EXTRACTED RECORDS >>
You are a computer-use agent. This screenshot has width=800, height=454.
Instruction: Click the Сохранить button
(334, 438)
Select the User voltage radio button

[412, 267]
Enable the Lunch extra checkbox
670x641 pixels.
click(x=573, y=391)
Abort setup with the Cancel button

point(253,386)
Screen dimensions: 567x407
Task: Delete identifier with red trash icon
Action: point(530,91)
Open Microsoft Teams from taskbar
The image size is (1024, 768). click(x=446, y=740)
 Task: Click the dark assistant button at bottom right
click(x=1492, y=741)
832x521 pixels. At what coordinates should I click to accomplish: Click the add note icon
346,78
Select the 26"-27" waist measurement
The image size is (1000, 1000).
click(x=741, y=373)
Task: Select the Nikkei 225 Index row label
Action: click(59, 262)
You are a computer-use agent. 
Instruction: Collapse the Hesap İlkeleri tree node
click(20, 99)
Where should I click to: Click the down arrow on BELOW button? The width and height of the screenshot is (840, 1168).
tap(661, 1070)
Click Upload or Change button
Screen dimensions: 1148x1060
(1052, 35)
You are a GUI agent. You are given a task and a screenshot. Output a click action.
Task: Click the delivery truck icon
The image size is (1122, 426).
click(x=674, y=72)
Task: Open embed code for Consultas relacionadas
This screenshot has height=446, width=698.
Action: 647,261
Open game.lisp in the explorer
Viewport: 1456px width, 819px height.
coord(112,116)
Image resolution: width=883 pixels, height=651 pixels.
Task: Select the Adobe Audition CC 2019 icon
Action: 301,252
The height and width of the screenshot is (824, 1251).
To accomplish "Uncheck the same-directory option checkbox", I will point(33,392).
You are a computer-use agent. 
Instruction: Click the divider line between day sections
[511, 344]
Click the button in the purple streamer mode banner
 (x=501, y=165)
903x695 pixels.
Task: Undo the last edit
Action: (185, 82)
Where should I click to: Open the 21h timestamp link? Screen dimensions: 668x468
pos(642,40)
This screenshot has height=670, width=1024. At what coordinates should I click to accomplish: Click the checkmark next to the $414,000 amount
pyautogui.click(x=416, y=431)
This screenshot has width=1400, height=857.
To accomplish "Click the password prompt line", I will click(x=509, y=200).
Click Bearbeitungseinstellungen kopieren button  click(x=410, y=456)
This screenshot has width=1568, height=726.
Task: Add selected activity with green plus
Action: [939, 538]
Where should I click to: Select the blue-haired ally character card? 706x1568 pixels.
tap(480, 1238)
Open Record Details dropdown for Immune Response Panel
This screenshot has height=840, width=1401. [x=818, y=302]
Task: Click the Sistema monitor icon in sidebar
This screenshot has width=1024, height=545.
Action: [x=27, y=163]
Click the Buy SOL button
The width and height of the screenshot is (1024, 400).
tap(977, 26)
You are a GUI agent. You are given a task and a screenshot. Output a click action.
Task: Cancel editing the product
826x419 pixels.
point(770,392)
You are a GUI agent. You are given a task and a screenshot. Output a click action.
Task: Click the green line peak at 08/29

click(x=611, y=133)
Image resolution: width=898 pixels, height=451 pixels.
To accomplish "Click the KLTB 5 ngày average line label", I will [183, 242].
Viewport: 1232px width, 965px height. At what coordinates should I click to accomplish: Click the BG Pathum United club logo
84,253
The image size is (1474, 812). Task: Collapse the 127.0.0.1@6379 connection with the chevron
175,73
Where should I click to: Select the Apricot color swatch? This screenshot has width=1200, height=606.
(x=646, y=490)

TASK DIRECTIONS >> All of the material above should be repeated word for word.

EXERCISE ANSWER >>
You are a computer-use agent. This screenshot has width=800, height=454.
Instruction: Click the Сохранить button
(334, 438)
Select the User voltage radio button

[412, 267]
Enable the Lunch extra checkbox
670x641 pixels.
click(x=573, y=391)
Abort setup with the Cancel button

point(253,386)
Screen dimensions: 567x407
Task: Delete identifier with red trash icon
Action: point(530,91)
Open Microsoft Teams from taskbar
The image size is (1024, 768). click(x=446, y=740)
 Task: Click the dark assistant button at bottom right
click(x=1492, y=741)
832x521 pixels. At what coordinates should I click to accomplish: Click the add note icon
346,78
Select the 26"-27" waist measurement
The image size is (1000, 1000).
click(x=741, y=373)
Task: Select the Nikkei 225 Index row label
Action: click(59, 262)
You are a computer-use agent. 
Instruction: Collapse the Hesap İlkeleri tree node
click(20, 99)
Where should I click to: Click the down arrow on BELOW button? The width and height of the screenshot is (840, 1168).
tap(661, 1070)
Click Upload or Change button
Screen dimensions: 1148x1060
(1052, 35)
You are a GUI agent. You are given a task and a screenshot. Output a click action.
Task: Click the delivery truck icon
The image size is (1122, 426).
click(x=674, y=72)
Task: Open embed code for Consultas relacionadas
This screenshot has height=446, width=698.
Action: 647,261
Open game.lisp in the explorer
Viewport: 1456px width, 819px height.
coord(112,116)
Image resolution: width=883 pixels, height=651 pixels.
Task: Select the Adobe Audition CC 2019 icon
Action: 301,252
The height and width of the screenshot is (824, 1251).
To accomplish "Uncheck the same-directory option checkbox", I will point(33,392).
You are a computer-use agent. 
Instruction: Click the divider line between day sections
[511, 344]
Click the button in the purple streamer mode banner
 (x=501, y=165)
903x695 pixels.
Task: Undo the last edit
Action: (185, 82)
Where should I click to: Open the 21h timestamp link? Screen dimensions: 668x468
pos(642,40)
This screenshot has height=670, width=1024. At what coordinates should I click to accomplish: Click the checkmark next to the $414,000 amount
pyautogui.click(x=416, y=431)
This screenshot has width=1400, height=857.
To accomplish "Click the password prompt line", I will click(x=509, y=200).
Click Bearbeitungseinstellungen kopieren button  click(x=410, y=456)
This screenshot has width=1568, height=726.
Task: Add selected activity with green plus
Action: [939, 538]
Where should I click to: Select the blue-haired ally character card? 706x1568 pixels.
tap(480, 1238)
Open Record Details dropdown for Immune Response Panel
This screenshot has height=840, width=1401. [x=818, y=302]
Task: Click the Sistema monitor icon in sidebar
This screenshot has width=1024, height=545.
Action: [x=27, y=163]
Click the Buy SOL button
The width and height of the screenshot is (1024, 400).
tap(977, 26)
You are a GUI agent. You are given a task and a screenshot. Output a click action.
Task: Cancel editing the product
826x419 pixels.
point(770,392)
You are a GUI agent. You are given a task and a screenshot. Output a click action.
Task: Click the green line peak at 08/29

click(x=611, y=133)
Image resolution: width=898 pixels, height=451 pixels.
To accomplish "Click the KLTB 5 ngày average line label", I will [183, 242].
Viewport: 1232px width, 965px height. At what coordinates should I click to accomplish: Click the BG Pathum United club logo
84,253
The image size is (1474, 812). Task: Collapse the 127.0.0.1@6379 connection with the chevron
175,73
Where should I click to: Select the Apricot color swatch? This screenshot has width=1200, height=606.
(x=646, y=490)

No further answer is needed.